The boomerang effect of the sanctions against Russia dictates their severity and scope.

In reaction to the Russian offensive in Ukraine, European stock markets had one of the worst sessions since March 2020 on Thursday, losing up to 5% at the worst of the day. At the close, Frankfurt lost 4%, Paris 3.8%, Milan 4.2%, London 3.9%. The Warsaw Stock Exchange, the main financial center of Central and Eastern Europe, fell by more than 10%, and that of Moscow collapsed by more than 35%, which brings the fall of the RTS index since the beginning of January at 53%.

Wall Street was also jostled at the start of the session, the flagship index, the Dow Jones, falling by 1.6%, and the broader S&P 500 index, by 0.7%. Bargain hunters then activated to push benchmarks higher into the close as the prospect of a less assertive Central Bank offset news of the invasion, reads a text from the l ‘France Media Agency.

But beyond the human consequences, fears that reprisals for the Russian offensive will fuel a long-term inflationary outbreak dominated the session with, for uncertainties, the territorial ambitions of Vladimir Putin. The price of a barrel of oil exceeded US$100, both for the American barrel and that of the North Sea, a first since 2014. Aluminum and wheat were also breaking records.

For the time being, the sanctions mainly target Russian finance, banks and the economy. They target a drying up of funding sources and apply cuts to exports of technological products in order to hinder technological and military development, at a time when Russia seeks to diversify its economy to reduce its dependence on hydrocarbons. And if the Russian president seems insensitive to the suffering of a population struggling with inflation of more than 8% and a decline in purchasing power which varies between 2 and 5% per year since the annexation of Crimea in 2014 , the sanctions seek to make life difficult for the rich Russian oligarchs, close to Vladimir Putin.

Going further, in particular blocking access to Russian financial institutions from the SWIFT interbank network, still remains an option for the American president, who is however encountering hesitation from the Europeans. Without SWIFT, it would be more difficult for Russia to collect foreign currency. It could also result in a major flight of capital. But it could be difficult, if not impossible, for Moscow to honor its commitments to all European countries, which would shake up the European financial system, we have already written.

For its part, the scope of the sanctions should be considered according to the perspective in which Russia has prepared for them. The Russian central bank has accumulated tons of gold and stored the equivalent of 620 billion dollars in foreign exchange reserves, which is added to the 190 billion of the sovereign fund, according to figures published in The world. A kitty accounting for almost half of its GDP, enough to allow it to cushion the shock of the sanctions for a certain time. Not to mention the country’s low debt, whose public debt accounts for 16% of GDP.

Risk of stagflation

Another factor, Russia is not without betting on the fact that the stronger the sanctions, the greater the collateral effect could be on European partners, for countries dependent on the import of agricultural products, even for Mondial economy.
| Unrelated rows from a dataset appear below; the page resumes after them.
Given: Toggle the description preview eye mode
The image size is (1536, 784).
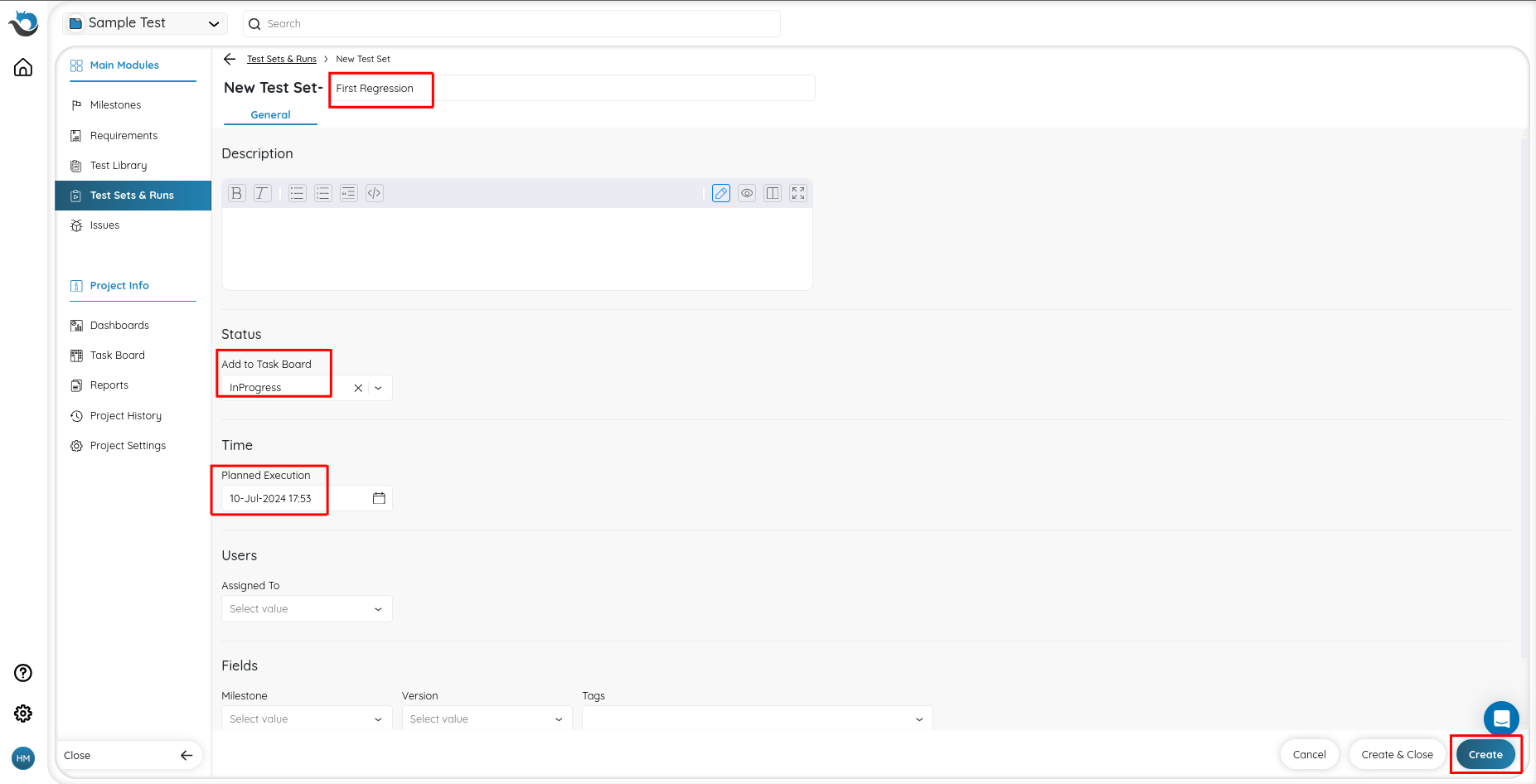Looking at the screenshot, I should tap(747, 193).

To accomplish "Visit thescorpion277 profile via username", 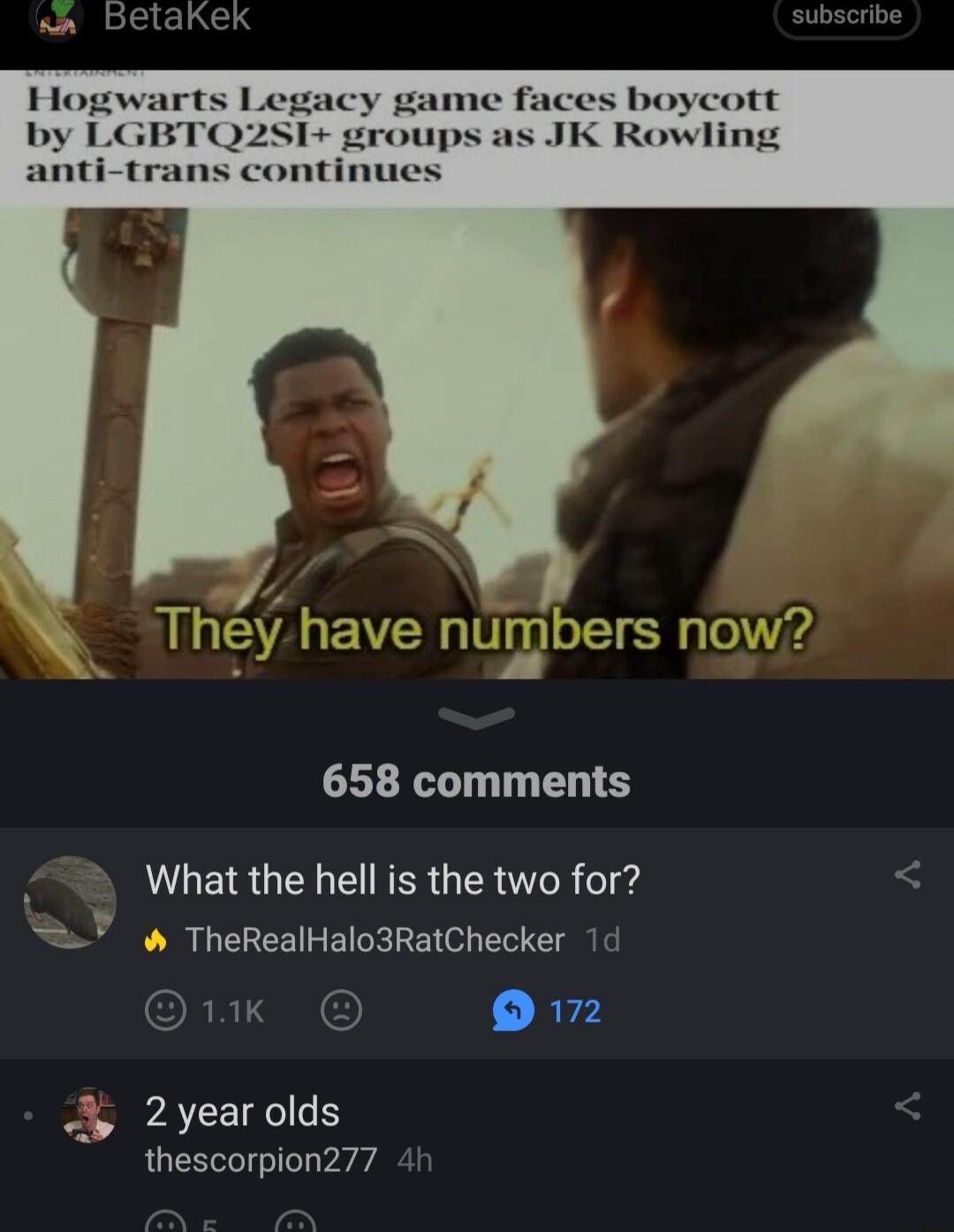I will coord(261,1160).

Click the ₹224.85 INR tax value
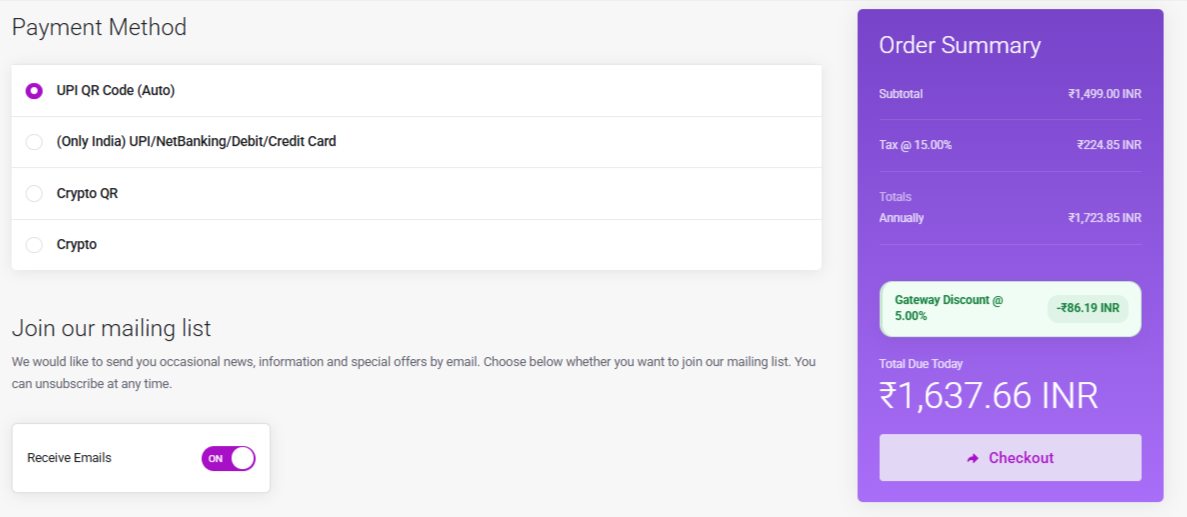[x=1108, y=145]
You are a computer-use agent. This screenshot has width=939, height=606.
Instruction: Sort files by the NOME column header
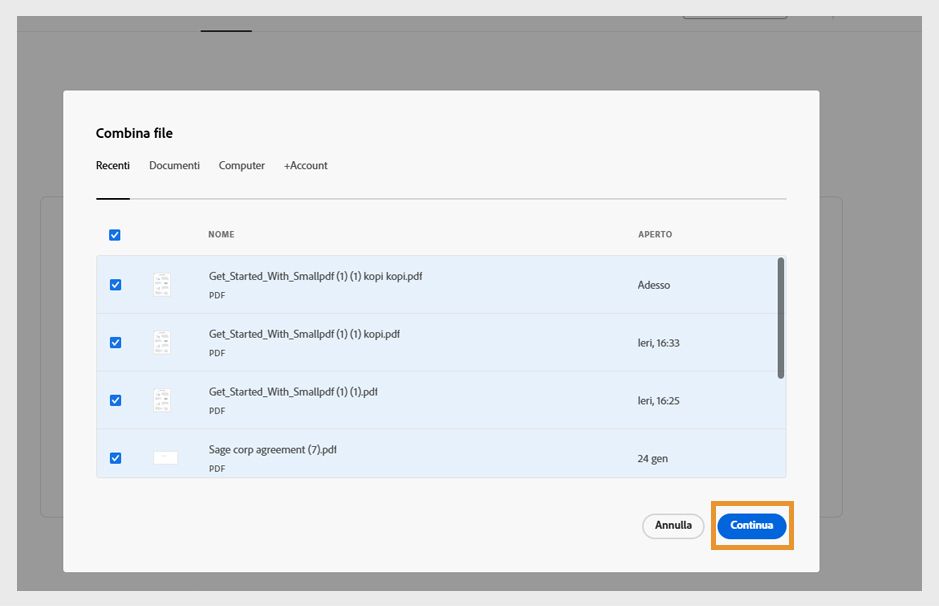click(221, 235)
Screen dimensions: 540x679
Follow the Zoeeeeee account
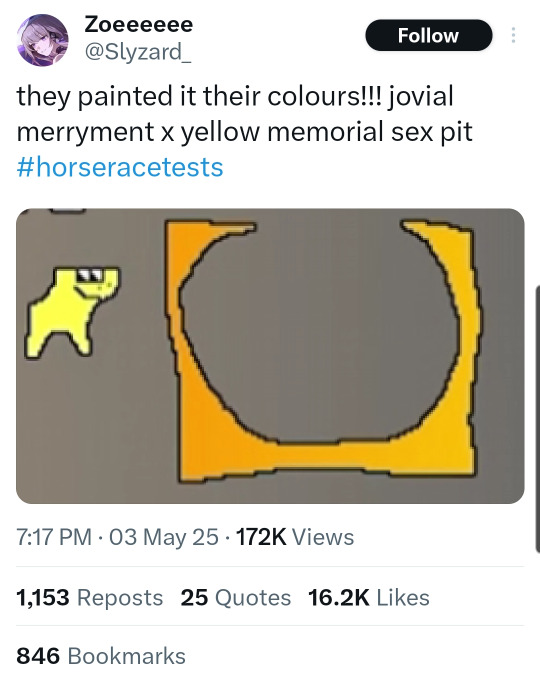pos(429,36)
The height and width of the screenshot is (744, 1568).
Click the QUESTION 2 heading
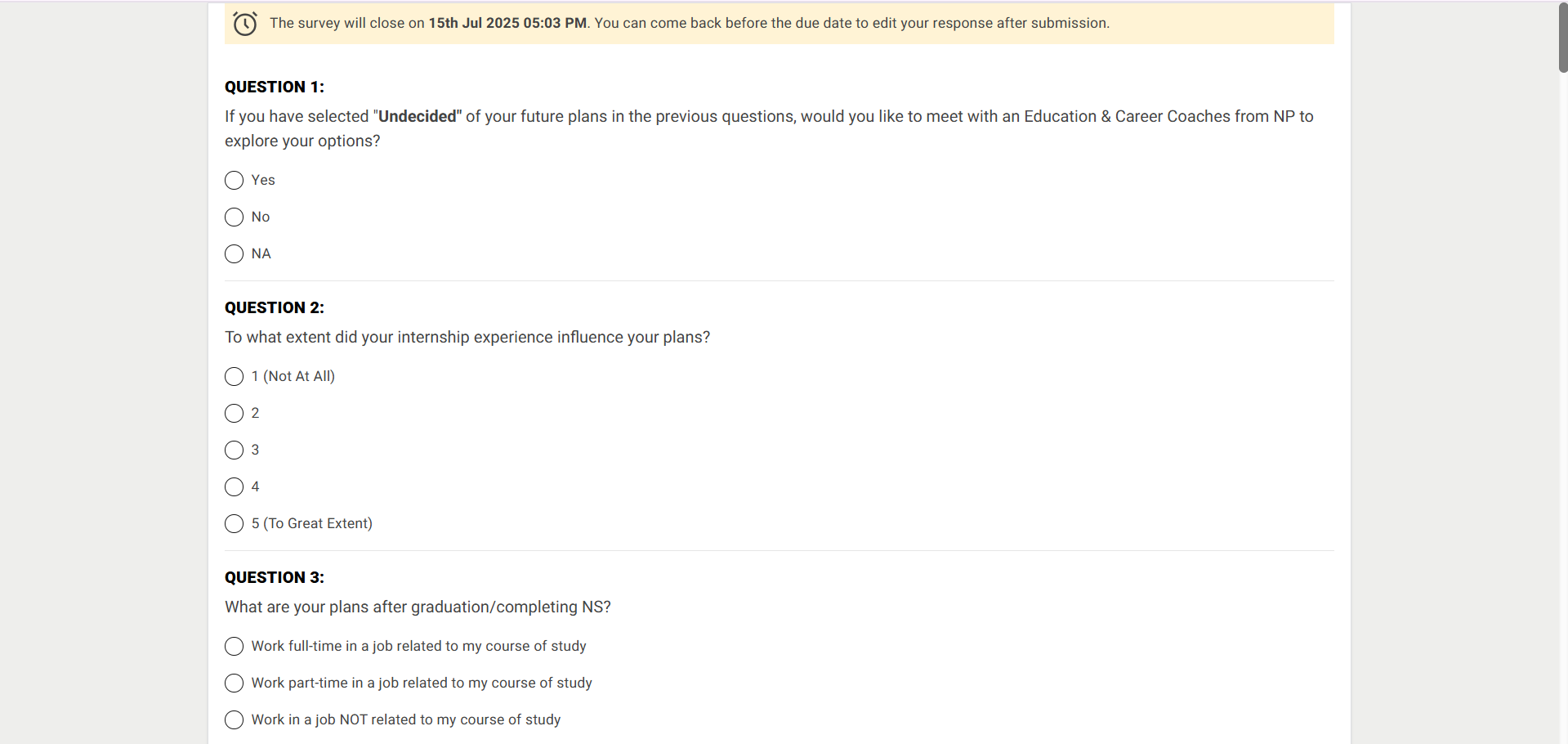point(274,307)
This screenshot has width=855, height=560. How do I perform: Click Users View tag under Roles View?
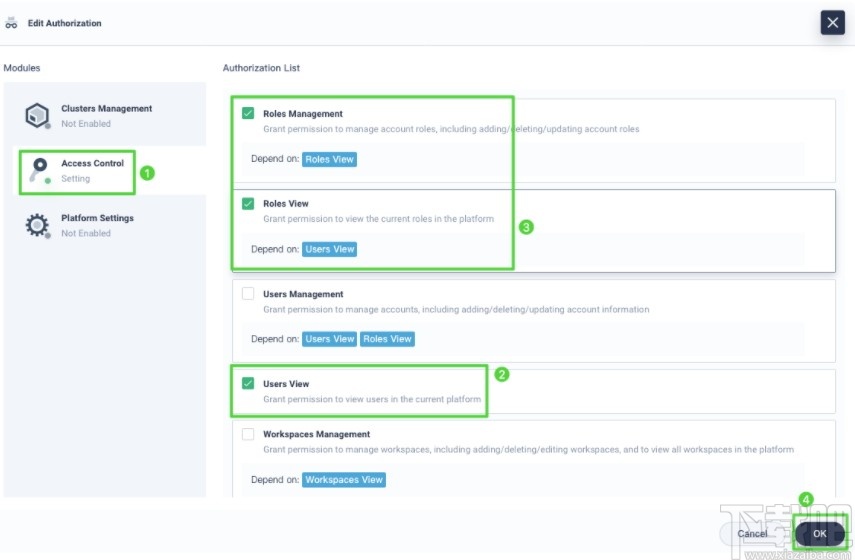coord(330,249)
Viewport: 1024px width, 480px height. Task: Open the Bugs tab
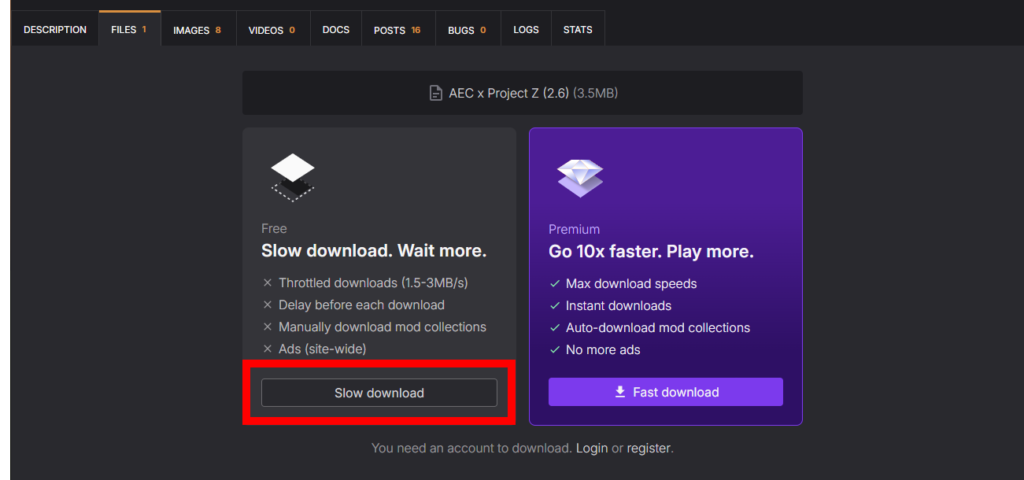click(x=468, y=30)
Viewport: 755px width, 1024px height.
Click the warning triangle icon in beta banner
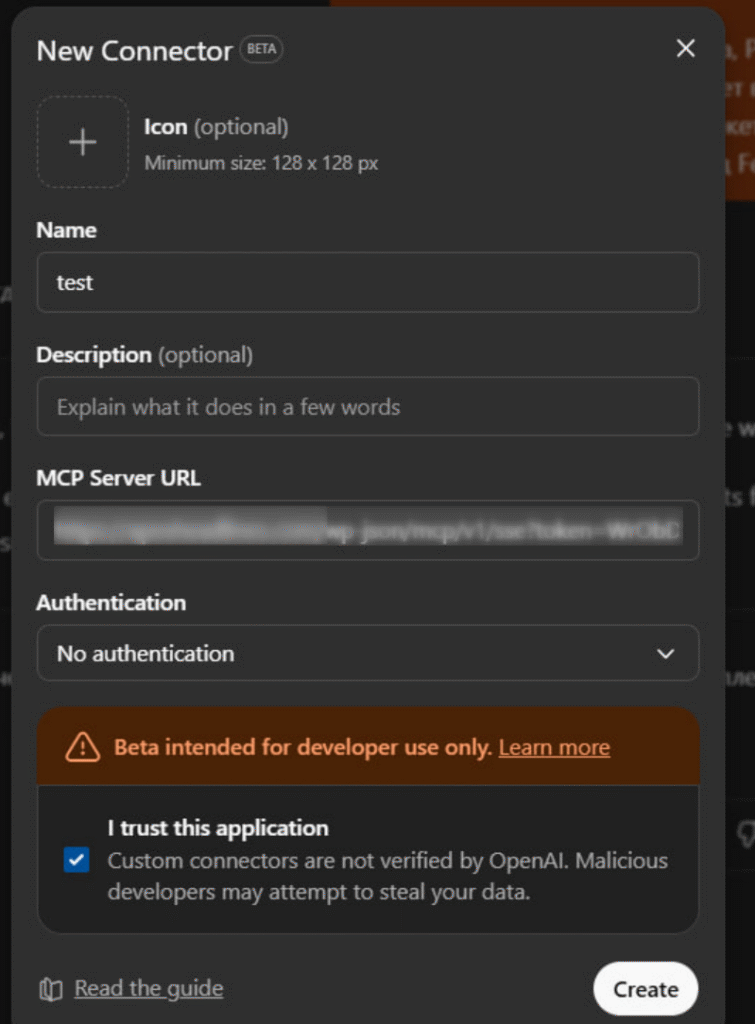coord(82,747)
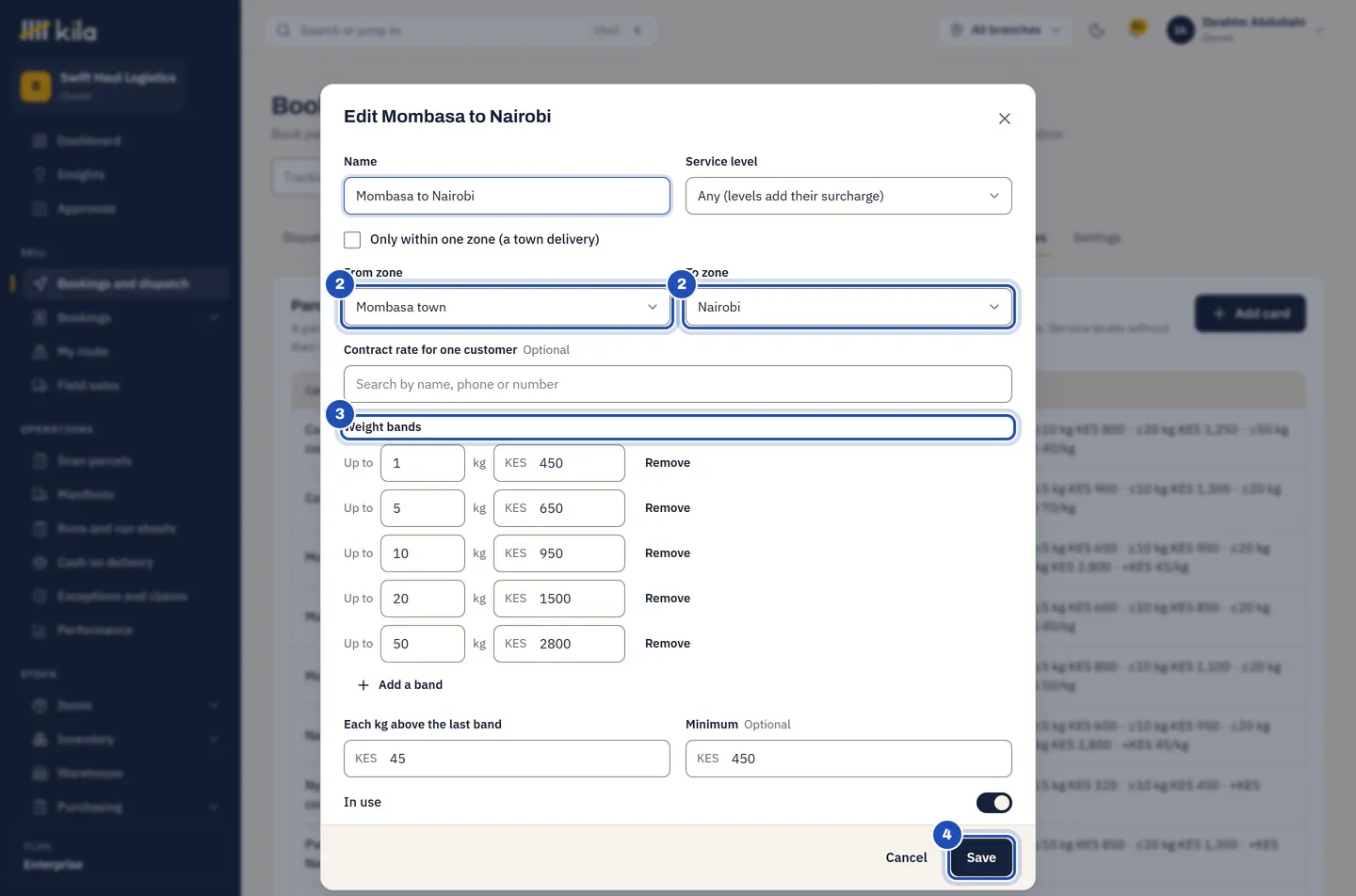Open the notifications chat icon in header
Screen dimensions: 1356x896
(1138, 28)
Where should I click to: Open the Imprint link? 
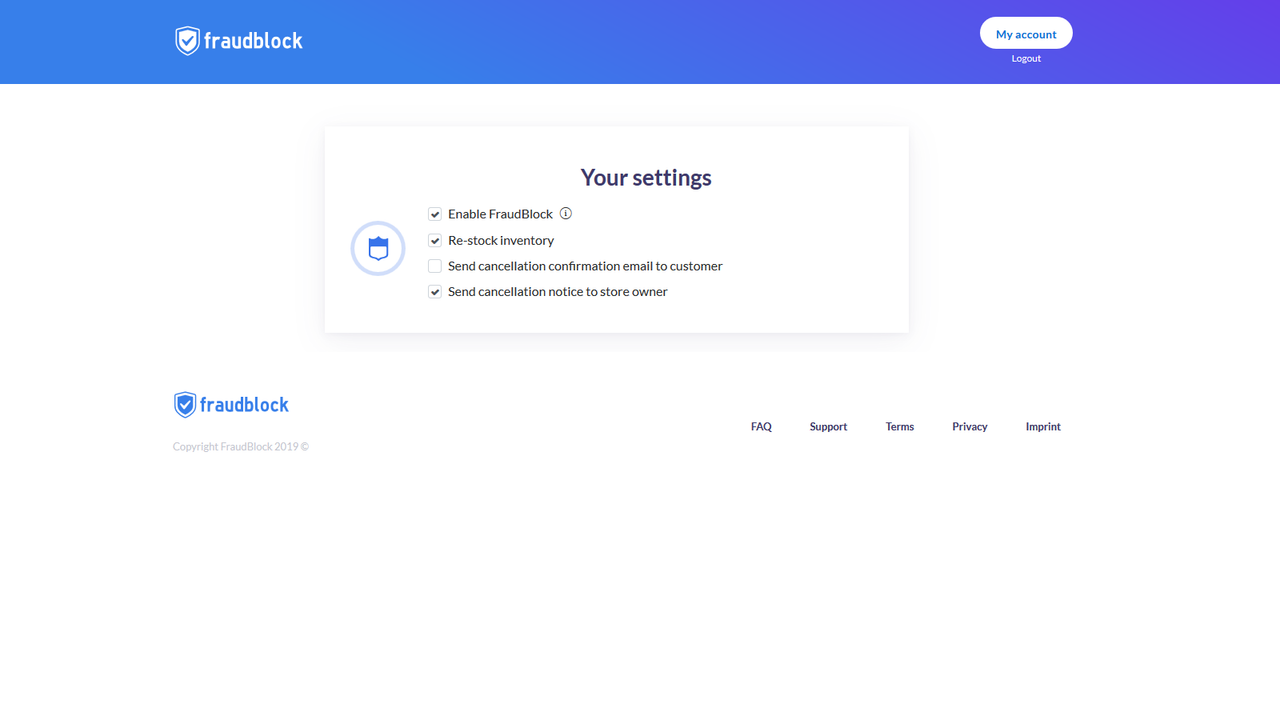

Back to the numbers. Russia is the source of some 40% of the European Union’s gas supply. On a global scale, it is the leading exporter of natural gas (17.1% of world production) and the second exporter of crude oil (12.1%). Russia and Ukraine are also major agricultural producers: their combined exports of wheat, barley and maize account for 21% of the world total.

In addition, Russia and Belarus account for around 20% of total fertilizer exports, thus a vital part of global food production. At the same time, Russia is one of the world’s largest producers of critical metals.

In short, any disruption in the supply of these products will be global in scope. First on supply chains, then on the pressure that prices are under in an already overheated inflationary environment, which will increase. The risk of stagflation is suddenly increased.

On the politico-economic scene, this will necessarily result in a reinforced intimacy between the Sino-Russian couple, who have democracy in general and the United States in particular as common enemies. But at the risk of a position of increased dependence on an economy ten times bigger, according to the size of the GDP. The French media The Express recalled that while China has become Russia’s leading trading partner, while it now accounts for a quarter of its imports, Russia was only the 14and partner of China in 2020, far behind the United States and Japan. And like the model prevailing with Europe, when Russia mainly ships hydrocarbons, China sells it equipment and machinery with high added value.